→ **TASK BRIEF**:
Each line from the start of the data below through the one containing "7 Reasons Why the" must be reproduced exactly.

→ **DATASET EXTRACT**:
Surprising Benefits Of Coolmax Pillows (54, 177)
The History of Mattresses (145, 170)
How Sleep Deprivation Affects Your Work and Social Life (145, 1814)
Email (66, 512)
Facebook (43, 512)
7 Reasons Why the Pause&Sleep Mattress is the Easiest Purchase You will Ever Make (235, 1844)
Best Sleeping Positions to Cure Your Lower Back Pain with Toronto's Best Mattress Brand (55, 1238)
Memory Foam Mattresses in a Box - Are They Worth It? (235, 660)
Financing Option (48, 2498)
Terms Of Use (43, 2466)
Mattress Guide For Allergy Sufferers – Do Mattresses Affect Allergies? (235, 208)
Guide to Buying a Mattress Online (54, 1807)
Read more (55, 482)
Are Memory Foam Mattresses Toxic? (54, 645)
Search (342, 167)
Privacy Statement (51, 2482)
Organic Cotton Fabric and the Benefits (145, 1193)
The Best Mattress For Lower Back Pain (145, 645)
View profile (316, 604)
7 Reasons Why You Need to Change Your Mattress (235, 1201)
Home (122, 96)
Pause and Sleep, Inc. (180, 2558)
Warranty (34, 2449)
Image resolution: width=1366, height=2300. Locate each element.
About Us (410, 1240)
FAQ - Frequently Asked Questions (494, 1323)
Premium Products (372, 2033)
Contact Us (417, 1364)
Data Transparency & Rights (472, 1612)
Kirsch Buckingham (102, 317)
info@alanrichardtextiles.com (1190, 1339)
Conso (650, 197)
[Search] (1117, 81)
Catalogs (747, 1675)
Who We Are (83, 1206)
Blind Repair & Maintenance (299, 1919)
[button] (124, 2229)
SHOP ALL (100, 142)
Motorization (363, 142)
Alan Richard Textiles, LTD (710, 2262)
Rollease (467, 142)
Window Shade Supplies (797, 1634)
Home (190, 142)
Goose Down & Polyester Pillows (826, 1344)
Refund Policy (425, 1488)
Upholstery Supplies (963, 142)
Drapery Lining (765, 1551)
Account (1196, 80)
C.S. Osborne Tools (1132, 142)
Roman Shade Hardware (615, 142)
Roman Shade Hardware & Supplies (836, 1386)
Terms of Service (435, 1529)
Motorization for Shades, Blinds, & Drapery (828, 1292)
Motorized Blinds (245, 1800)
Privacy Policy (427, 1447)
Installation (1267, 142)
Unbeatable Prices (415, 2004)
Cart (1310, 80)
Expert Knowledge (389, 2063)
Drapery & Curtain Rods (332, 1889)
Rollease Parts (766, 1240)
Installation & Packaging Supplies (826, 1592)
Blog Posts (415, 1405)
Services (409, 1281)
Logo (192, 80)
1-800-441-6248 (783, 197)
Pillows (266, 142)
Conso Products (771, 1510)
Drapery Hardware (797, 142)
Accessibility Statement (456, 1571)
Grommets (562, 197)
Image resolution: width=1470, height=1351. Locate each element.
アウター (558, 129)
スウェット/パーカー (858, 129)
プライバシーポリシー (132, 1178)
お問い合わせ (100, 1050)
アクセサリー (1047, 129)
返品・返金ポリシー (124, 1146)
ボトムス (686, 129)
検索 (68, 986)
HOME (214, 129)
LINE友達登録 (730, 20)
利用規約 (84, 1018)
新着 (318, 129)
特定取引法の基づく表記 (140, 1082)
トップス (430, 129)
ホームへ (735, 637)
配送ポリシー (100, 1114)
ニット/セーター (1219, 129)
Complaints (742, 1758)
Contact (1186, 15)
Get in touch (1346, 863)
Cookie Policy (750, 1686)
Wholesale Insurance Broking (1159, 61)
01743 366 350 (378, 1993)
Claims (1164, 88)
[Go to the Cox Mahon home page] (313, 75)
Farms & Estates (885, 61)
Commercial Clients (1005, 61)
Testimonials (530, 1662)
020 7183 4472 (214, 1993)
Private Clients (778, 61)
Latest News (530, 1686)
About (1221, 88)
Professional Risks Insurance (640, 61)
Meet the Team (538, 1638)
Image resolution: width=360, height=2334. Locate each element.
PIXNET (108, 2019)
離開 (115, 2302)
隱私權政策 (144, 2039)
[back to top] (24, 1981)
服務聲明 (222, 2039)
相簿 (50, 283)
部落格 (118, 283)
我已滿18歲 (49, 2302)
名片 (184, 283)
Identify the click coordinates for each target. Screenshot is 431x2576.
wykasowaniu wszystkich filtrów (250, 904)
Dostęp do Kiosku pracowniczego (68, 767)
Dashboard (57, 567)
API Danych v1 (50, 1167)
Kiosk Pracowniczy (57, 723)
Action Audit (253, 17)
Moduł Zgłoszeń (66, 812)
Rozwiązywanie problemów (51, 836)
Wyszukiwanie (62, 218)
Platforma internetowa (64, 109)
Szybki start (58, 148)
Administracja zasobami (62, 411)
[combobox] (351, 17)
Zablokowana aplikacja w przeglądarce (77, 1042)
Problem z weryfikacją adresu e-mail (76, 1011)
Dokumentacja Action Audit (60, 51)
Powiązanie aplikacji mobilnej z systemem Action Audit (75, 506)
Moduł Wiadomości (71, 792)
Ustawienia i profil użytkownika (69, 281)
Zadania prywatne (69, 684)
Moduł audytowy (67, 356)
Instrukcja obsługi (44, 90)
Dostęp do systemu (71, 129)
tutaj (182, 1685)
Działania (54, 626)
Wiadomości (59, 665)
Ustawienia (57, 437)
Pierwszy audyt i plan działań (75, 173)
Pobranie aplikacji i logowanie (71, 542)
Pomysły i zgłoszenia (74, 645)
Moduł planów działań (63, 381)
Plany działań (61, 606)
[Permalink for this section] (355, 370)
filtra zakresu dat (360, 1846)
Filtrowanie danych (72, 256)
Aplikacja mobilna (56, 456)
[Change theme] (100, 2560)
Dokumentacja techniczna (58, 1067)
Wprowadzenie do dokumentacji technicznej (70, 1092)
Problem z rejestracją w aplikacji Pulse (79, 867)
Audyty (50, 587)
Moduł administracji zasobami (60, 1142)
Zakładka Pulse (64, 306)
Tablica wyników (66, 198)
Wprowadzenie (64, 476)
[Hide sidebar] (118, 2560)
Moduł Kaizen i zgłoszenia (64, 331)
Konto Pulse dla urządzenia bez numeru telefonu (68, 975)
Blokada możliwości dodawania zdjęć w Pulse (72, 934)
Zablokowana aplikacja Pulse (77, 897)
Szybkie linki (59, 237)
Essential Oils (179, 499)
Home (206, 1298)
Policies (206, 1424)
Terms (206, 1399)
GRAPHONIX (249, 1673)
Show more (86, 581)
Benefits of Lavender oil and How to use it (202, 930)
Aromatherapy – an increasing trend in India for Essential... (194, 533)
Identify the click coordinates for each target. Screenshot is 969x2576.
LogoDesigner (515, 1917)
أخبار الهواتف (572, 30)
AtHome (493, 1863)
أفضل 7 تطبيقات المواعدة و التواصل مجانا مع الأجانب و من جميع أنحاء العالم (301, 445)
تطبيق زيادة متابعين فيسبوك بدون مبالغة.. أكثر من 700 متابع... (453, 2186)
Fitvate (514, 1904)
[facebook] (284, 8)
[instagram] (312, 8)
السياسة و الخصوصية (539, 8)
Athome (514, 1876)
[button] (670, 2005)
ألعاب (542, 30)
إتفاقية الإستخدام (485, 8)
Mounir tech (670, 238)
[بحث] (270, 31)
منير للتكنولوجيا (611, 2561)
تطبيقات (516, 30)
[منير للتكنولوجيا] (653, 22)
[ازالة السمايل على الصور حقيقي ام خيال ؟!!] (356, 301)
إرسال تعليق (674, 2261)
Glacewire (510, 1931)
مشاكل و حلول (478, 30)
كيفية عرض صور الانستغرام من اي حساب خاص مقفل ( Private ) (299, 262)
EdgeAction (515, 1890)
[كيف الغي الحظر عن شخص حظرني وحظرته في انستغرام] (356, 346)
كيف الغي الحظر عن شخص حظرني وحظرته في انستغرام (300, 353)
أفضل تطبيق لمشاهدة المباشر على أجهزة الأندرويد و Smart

→ **OUTPUT BELOW**:
Surprising Benefits Of Coolmax Pillows (54, 177)
The History of Mattresses (145, 170)
How Sleep Deprivation Affects Your Work and Social Life (145, 1814)
Email (66, 512)
Facebook (43, 512)
7 Reasons Why the Pause&Sleep Mattress is the Easiest Purchase You will Ever Make (235, 1844)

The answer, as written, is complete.